The reason it can't be done right is that Hailo is always going to destroy information present in the input you give it. How input tokens get split up and saved to the storage backend depends on the version of the tokenizer being used and how that input gets saved to the database.
For instance if an earlier version of Hailo tokenized "foo+bar"
simply as as "foo+bar"
but a later version split that up into "foo", "+", "bar"
an input of "foo+bar are my favorite metasyntactic variables"

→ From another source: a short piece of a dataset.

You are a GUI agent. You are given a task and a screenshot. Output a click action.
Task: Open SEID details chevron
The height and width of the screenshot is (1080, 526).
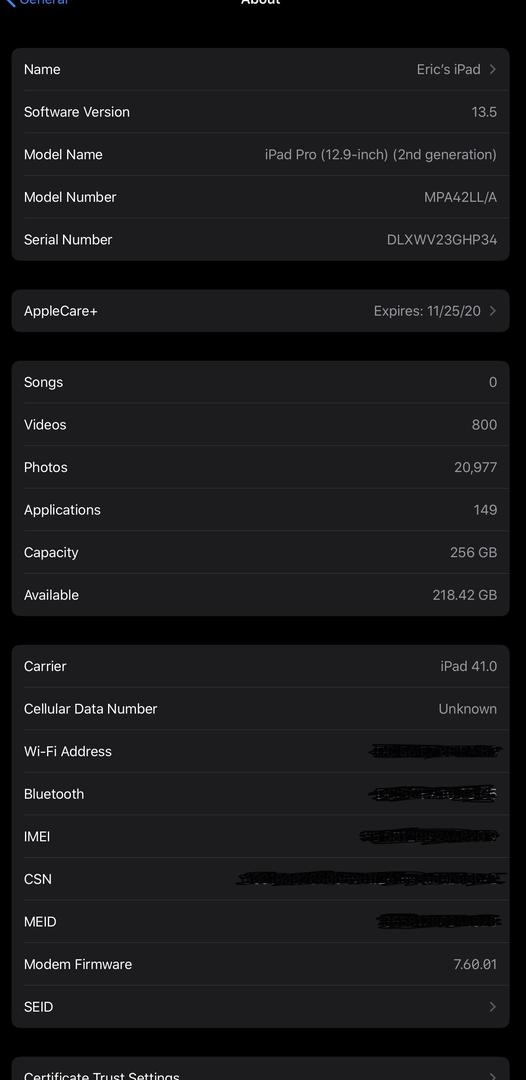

wouldn't take into account the existing "foo+bar"
string in the database.
Just because of tokenizer changes carrying over brains like this would accumulate dead parts of the database & leave other parts in a state they wouldn't otherwise have gotten into. There have been similar changes to the database format itself.
ATTRIBUTES
brain_resource
The name of the resource (file name, database name) to use as storage. There is no default. Whether this gets used at all depends on the storage backend, currently only SQLite uses it.
save_on_exit
A boolean value indicating whether Hailo should save its state before its object gets destroyed. This defaults to true and will simply call save at DEMOLISH
time.
order
The Markov order (chain length) you want to use for an empty brain. The default is 2.
storage_class
The storage backend to use. Default: 'SQLite'.
tokenizer_class
The tokenizer to use. Default: 'Words';
ui_class
The UI to use. Default: 'ReadLine';
storage_args
tokenizer_args
ui_args
A HashRef
of arguments for storage/tokenizer/ui backends. See the documentation for the backends for what sort of arguments they accept.
METHODS
new
This is the constructor. It accepts the attributes specified in "ATTRIBUTES".
learn
Takes a string or an array reference of strings and learns from them.
train
Takes a filename, filehandle or array reference and learns from all its lines. If a filename is passed, the file is assumed to be UTF-8 encoded. Unlike learn
, this method sacrifices some safety (disables the database journal, fsyncs, etc) for speed while learning.
reply
Takes an optional line of text and generates a reply that might be relevant.
learn_reply
Takes a string argument, learns from it, and generates a reply that might be relevant. This is equivalent to calling learn followed by reply.
save
Tells the underlying storage backend to save its state, any arguments to this method will be passed as-is to the backend.
stats
Takes no arguments. Returns the number of tokens, expressions, previous token links and next token links.
PRIVATE METHODS
run
Run Hailo in accordance with the the attributes that were passed to it, this method is called by the hailo command-line utility and the Hailo test suite, it's behavior is subject to change.
SUPPORT
You can join the IRC channel #hailo on FreeNode if you have questions.
BUGS
Bugs, feature requests and other issues are tracked in Hailo's issue tracker on Github.
SEE ALSO
Hailo::UI::Web - A Catalyst and jQuery powered web interface to Hailo
POE::Component::Hailo - A non-blocking POE wrapper around Hailo
POE::Component::IRC::Plugin::Hailo - A Hailo IRC bot plugin
http://github.com/hinrik/failo - Failo, an IRC bot that uses Hailo
LINKS
http://bit.ly/hailo_rewrite_of_megahal - Hailo: A Perl rewrite of MegaHAL, A blog posting about the motivation behind Hailo
AUTHORS
Hinrik Örn Sigurðsson, hinrik.sig@gmail.com
Ævar Arnfjörð Bjarmason <avar@cpan.org>
LICENSE AND COPYRIGHT
Copyright 2010 Hinrik Örn Sigurðsson and Ævar Arnfjörð Bjarmason <avar@cpan.org>
This program is free software, you can redistribute it and/or modify it under the same terms as Perl itself.